I was able to walk through 26000 at the museum a few years ago. There was a famous cutout in one of the cabin bulkheads to accommodate President Kennedy's casket on the return from Dallas in 1963. Was it still there or had it been repaired? I'm not sure.

Originally Posted by kcockayne
Thanks for all that info., but do you know when 86970 entered service & was retired ?
I saw 970 land in Damascus in 1993 carrying Secretary of State Warren Christopher. He was doing some shuttle diplomacy with Hafez al-Assad.

A colleague who used to fly out of Andrews says he carted Al Gore to climate conferences in that plane before the 757's (C-32's) arrived. A lot of smoke and carbon credits from those Pratt JT3D engines.

Originally Posted by Warmtoast
So what was AirForce One in August 1959 when President Eisenhower came to the UK for talks with PM Macmillan and visited HM the Queen at Balmoral?
According to Air Force One by Robert F. Dorr (2002), 970 (aka 'Queenie') was used to take the President and First Lady on that August 1959 trip to Germany, England and France.
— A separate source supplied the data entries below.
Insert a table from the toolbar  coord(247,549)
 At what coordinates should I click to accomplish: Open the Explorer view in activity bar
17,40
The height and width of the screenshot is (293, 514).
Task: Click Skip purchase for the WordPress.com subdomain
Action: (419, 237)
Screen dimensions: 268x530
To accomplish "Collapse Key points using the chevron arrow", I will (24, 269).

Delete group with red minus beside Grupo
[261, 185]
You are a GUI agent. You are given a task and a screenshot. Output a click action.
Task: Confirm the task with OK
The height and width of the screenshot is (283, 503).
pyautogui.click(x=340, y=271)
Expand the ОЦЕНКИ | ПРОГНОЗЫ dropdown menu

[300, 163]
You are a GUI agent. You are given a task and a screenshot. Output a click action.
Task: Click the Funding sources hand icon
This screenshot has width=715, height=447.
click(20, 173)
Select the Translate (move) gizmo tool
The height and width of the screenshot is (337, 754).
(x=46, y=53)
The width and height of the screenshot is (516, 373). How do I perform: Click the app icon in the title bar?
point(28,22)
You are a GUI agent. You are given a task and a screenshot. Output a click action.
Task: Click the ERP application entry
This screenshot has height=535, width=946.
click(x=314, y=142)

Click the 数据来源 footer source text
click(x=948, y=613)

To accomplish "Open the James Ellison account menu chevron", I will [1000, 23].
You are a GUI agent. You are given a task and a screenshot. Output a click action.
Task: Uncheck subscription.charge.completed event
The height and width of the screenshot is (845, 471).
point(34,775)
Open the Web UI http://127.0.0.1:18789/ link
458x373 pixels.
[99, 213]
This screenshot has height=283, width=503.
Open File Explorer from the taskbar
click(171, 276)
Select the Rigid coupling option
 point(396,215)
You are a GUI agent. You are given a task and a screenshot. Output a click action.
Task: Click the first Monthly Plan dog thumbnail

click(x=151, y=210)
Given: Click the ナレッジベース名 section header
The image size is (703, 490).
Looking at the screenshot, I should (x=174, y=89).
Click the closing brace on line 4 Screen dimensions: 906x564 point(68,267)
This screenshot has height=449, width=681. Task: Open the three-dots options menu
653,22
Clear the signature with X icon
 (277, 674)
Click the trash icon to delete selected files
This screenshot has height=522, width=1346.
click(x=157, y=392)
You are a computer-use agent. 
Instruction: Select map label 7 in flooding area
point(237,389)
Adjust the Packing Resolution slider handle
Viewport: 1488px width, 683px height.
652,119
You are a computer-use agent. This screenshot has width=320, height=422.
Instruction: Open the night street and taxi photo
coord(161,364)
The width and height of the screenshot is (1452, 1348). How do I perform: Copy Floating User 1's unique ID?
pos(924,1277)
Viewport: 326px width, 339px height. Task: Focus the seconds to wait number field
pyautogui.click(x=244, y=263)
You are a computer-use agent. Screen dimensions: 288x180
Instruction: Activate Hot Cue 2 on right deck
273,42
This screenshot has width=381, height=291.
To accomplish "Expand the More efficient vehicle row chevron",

Originally Posted by Warmtoast
Wearing uniform and with a rather large "professional" camera around my neck it was assumed I was an "official photographer" and I was ushered to the scaffolding erected for photographers and duly took my photographs.
I had a similar experience three decades ago watching 'The Reverend' Jesse Jackson speak outside IAM headquarters on 36th Street in Miami. Jesse had Secret Service protection as a presidential candidate and I brought a scanner radio to listen to comm traffic on the old analog channels. I guess they assumed that I was some plainclothes local law enforcement guy and I was herded inside a cordon right next to the Reverend.

Originally Posted by WHBM
82-8000 and 92-9000 are the two current 747s which came at the end of 1990. With the much larger size, an equivalent sized backup aircraft was chosen.
29000 seems to be the favored long range Air Force One these days although I believe 28000 was used with a C-32 backup earlier this year, perhaps for maintenance considerations. The backup plane currently uses the callsign of SAM 45 (not, for example, SAM 28000 as before).

Also, for domestic trips, one of the C-32's is often used as Air Force One. Some of the C-32's have the extra comm package with the satcomm radomes on top of the fuselage for the presidential mission.